Less intrusive alternative analysis traditionally has not been employed in determining the constitutional reasonableness of searches and seizures. Indeed, in one case involving a vehicle search we declined to employ less intrusive alternative analysis and observed that "[t]he fact that, in the abstract, less intrusive means might have been used does not, by itself, render the search unreasonable." Commonwealth v. Ortiz, 376 Mass. 349, 357, 380 N.E.2d 669 (1978), citing Cady v. Dombrowski, 413 U.S. 433, 447, 93 S.Ct. 2523, 2531, 37 L.Ed.2d 706 (1973). Accord United States v. Sharpe, 470 U.S. 675, 687, 105 S.Ct. 1568, 1576, 84 L.Ed.2d 605 (1985) ("The question is not simply whether some other alternative was available, but whether the police acted unreasonably in failing to recognize or to pursue it"); United States v. Villamonte-Marquez, 462 U.S. 579, 591-592 n. 5, 103 S.Ct. 2573, 2581 n. 5, 77 L.Ed.2d 22 (1983); United States v. Martinez-Fuerte, 428 U.S. 543, 556-557 n. 12, 96 S.Ct. 3074, 3082 n. 12, 49 L.Ed.2d 1116 (1976). The defendant does not address the language quoted from Ortiz, supra, nor does he indicate why the principle of that language is inapplicable in this case.

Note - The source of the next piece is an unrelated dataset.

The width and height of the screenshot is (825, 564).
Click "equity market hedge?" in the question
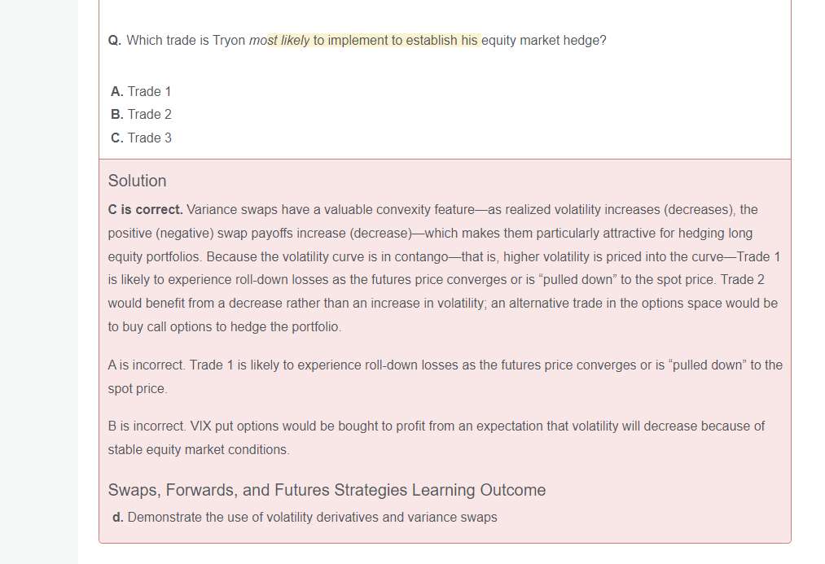pos(543,41)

Article 14 and the Fourth Amendment proscribe only unreasonable law enforcement conduct. As such, these provisions evince a policy of accommodating the legitimate State interest in law enforcement while preventing arbitrary searches and seizures. It would be inconsistent with that policy to rule that, in order to prove that a search or seizure is lawful, the Commonwealth must prove that each of a multiplicity of proffered hypothetical courses of conduct if used would be either less effective or more intrusive. Where the defendant merely conjectures that equally effective yet less intrusive means of enforcing c. 90, § 24, exist, "[t]he [Commonwealth] is entitled in the interest of public safety to bring all available resources to bear, without having to spell out the exact efficiency coefficient of each component and of the separate effects of any particular component." People v. Scott, 63 N.Y.2d 518, 528-529, 483 N.Y.S.2d 649, 473 N.E.2d 1 (1984). The focus of the inquiry is on the conduct which in fact occurred. The Commonwealth's burden is to prove that the intrusion generated by that conduct is outweighed by the need to search or seize. Commonwealth v. Silva, supra 366 Mass. at 405, 318 N.E.2d 895. We reject the defendant's argument that the result we reach opens the door for suspicionless searches and seizures in other contexts. Police will not be allowed, for example, to cordon off "high crime areas" and search all the people on the street. Intrusions of this level, even for a limited search, require some degree of articulable individualized suspicion. Terry v. Ohio, 392 U.S. 1, 88 S.Ct. 1868, 20 L.Ed.2d 889 (1968). Roadblock seizures for enforcing c. 90, § 24, are virtually sui generis in this regard. 3 Their constitutionality is based in large measure on the lower expectation of privacy traditionally accorded to the motoring public....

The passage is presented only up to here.